Text shown -
--
- Conference: Big Sky Conference
- Record: 4–7 (4–4 Big Sky)
- Head coach: Steve Mooshagian (4th season);
- Home stadium: Hornet Stadium

= 2006 Sacramento State Hornets football team =

American college football season

The 2006 Sacramento State Hornets football team represented California State University, Sacramento as a member of the Big Sky Conference during the 2006 NCAA Division I FCS football season. Led by Steve Mooshagian in fourth and final season as head coach, Sacramento State compiled an overall record of 4–7 with a mark of 4–4 in conference play, placing fifth in the Big Sky. The team was outscored by its opponents 288 to 168 for the season. The Hornets played home games at Hornet Stadium in Sacramento, California.

Mooshagian finished his tenure as Sacramento State with record of 11–33, for a .333 winning percentage.
--
Recorded data -

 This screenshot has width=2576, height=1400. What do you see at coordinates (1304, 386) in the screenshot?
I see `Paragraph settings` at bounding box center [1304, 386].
--
Goal - Rewrite the portion of the text on the 2006 Sacramento State football team between "- Conference: Big" and "in Sacramento, California.", inclusive, substituting "Coach Mooshagian" for "Steve Mooshagian".

Written solution -
- Conference: Big Sky Conference
- Record: 4–7 (4–4 Big Sky)
- Head coach: Coach Mooshagian (4th season);
- Home stadium: Hornet Stadium

= 2006 Sacramento State Hornets football team =

American college football season

The 2006 Sacramento State Hornets football team represented California State University, Sacramento as a member of the Big Sky Conference during the 2006 NCAA Division I FCS football season. Led by Coach Mooshagian in fourth and final season as head coach, Sacramento State compiled an overall record of 4–7 with a mark of 4–4 in conference play, placing fifth in the Big Sky. The team was outscored by its opponents 288 to 168 for the season. The Hornets played home games at Hornet Stadium in Sacramento, California.